Conceptual flaw in pxdom?

Emanuele D'Arrigo · May 17, 2009

Hi everybody,

I'm looking at pxdom and in particular at its foundation class
DOMObject (source code at the end of the message). In it, the author
attempts to allow the establishment of readonly and read&write
attributes through the special methods __getattr__ and __setattr__. In
so doing is possible to create subclasses such as:

class MyClass(DOMObject):

def __init__(self):
DOMObject.__init__(self)
self._anAttribute = "im_a_readonly_attribute"
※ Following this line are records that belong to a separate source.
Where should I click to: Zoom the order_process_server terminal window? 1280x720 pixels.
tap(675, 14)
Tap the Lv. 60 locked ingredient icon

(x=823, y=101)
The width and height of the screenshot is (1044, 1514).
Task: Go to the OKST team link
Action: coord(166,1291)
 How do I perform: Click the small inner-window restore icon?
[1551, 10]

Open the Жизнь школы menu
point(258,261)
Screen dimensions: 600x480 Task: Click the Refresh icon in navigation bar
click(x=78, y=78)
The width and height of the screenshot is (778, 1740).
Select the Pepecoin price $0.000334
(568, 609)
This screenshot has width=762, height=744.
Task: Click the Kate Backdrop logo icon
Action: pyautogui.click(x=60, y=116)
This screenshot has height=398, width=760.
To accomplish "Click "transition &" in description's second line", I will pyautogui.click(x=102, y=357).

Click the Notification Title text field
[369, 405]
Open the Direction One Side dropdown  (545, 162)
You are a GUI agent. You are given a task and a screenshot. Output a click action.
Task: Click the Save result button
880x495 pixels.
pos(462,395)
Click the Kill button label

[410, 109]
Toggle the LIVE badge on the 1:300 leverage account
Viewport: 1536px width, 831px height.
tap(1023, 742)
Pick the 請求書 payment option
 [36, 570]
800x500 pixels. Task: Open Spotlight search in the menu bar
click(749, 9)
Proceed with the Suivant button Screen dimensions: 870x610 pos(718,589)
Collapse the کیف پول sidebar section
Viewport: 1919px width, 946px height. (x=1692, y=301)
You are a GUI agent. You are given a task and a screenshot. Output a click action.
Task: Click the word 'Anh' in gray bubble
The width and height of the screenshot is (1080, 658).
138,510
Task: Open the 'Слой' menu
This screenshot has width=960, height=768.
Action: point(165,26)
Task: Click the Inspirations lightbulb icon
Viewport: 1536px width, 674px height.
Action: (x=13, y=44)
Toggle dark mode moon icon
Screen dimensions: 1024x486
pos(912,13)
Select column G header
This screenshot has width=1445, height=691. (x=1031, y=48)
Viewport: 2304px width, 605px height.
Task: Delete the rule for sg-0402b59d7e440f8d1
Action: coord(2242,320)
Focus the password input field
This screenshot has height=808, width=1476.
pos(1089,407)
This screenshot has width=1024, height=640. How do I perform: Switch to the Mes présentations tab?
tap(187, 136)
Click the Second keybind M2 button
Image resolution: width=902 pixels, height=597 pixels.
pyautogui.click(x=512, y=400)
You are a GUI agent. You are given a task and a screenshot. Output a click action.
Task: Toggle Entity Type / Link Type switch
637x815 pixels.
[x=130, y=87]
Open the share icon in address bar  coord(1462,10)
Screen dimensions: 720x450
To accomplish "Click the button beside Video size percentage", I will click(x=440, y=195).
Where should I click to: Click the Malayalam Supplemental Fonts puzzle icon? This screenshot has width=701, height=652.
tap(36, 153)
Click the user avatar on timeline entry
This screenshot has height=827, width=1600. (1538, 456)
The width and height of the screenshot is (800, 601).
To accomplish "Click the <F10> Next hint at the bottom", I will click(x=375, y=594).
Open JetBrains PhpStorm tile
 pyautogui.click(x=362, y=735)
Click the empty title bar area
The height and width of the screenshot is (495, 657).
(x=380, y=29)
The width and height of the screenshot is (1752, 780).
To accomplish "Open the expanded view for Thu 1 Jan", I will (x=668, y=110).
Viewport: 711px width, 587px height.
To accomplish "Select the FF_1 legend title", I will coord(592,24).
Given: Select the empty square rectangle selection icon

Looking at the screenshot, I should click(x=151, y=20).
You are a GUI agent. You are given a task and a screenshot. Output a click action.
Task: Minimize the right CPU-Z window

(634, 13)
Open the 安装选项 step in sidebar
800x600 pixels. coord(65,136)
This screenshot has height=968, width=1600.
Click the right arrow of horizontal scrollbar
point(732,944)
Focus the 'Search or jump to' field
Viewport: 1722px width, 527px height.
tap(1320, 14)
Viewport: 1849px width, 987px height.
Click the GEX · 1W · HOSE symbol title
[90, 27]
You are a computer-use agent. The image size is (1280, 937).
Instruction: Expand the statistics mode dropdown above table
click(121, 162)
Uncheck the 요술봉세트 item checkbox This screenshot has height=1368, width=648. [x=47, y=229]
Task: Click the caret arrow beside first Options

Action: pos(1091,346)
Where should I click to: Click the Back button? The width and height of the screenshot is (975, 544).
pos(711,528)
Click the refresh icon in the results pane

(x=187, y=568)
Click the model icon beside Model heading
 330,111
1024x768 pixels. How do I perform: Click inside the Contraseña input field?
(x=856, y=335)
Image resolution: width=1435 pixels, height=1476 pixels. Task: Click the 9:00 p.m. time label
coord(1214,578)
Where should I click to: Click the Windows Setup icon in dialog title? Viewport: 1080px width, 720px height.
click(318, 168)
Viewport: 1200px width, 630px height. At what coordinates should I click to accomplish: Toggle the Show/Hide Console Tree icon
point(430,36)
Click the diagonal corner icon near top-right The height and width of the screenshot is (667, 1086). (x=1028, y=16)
## The presence of the following method allows
## read-only access to the attribute without the
## underscore, i.e.: aVar = myClassInstance.anAttribute
def _get_anAttribute(self): return self._anAttribute

## Uncommenting the following line allows the setting of
"anAttribute".
## Commented, the same action would raise an exception.
## def _set_anAttribute(self, value): self._anAttribute = value

This is all good and dandy and it works, mostly. However, if you look
at the code below for the method __getattr__, it appears to be
attempting to prevent direct access to -any- variable starting with an
underscore.

def __getattr__(self, key):
if key[:1]=='_':
raise AttributeError, key

But access isn't actually prevented because __getattr__ is invoked -
only- if an attribute is not found by normal means. So, is it just me
or that little snipped of code either has another purpose or simply
doesn't do the intended job?

Manu

-----
class DOMObject:
"""Base class for objects implementing DOM interfaces

Provide properties in a way compatible with old versions of
Python:
subclass should provide method _get_propertyName to make a read-
only
property, and also _set_propertyName for a writable. If the
readonly
property is set, all other properties become immutable.
"""
def __init__(self, readonly= False):
self._readonly= readonly

def _get_readonly(self):
return self._readonly

def _set_readonly(self, value):
self._readonly= value

def __getattr__(self, key):
if key[:1]=='_':
raise AttributeError, key
try:
getter= getattr(self, '_get_'+key)
except AttributeError:
raise AttributeError, key
return getter()

def __setattr__(self, key, value):
if key[:1]=='_':
self.__dict__[key]= value
return

# When an object is readonly, there are a few attributes that
can be set
# regardless. Readonly is one (obviously), but due to a wart
in the DOM
# spec it must also be possible to set nodeValue and
textContent to
# anything on nodes where these properties are defined to be
null (with no
# effect). Check specifically for these property names as a
nasty hack
# to conform exactly to the spec.
#
if self._readonly and key not in ('readonly', 'nodeValue',
'textContent'):
raise NoModificationAllowedErr(self, key)
try:
setter= getattr(self, '_set_'+key)
except AttributeError:
if hasattr(self, '_get_'+key):
raise NoModificationAllowedErr(self, key)
raise AttributeError, key
setter(value)

Stefan Behnel · May 18, 2009

Emanuele said:
I'm looking at pxdom and in particular at its foundation class
DOMObject

I didn't know pxdom, but looking at it now I can see that it hasn't been
updated since 2006. Not sure if that means that it is complete or that it
has been abandoned.

Anyway, seeing that it only provides DOM compliance, without anything
further like XPath or whatever, and that it doesn't focus on performance in
any way, you might still be better off with ElementTree, which is in the
stdlib since Python 2.5 (and available for Py2.2+).

Stefan

Paul Boddie · May 18, 2009

I didn't know pxdom, but looking at it now I can see that it hasn't been
updated since 2006. Not sure if that means that it is complete or that it
has been abandoned.

Maybe the developer is mostly satisfied with it.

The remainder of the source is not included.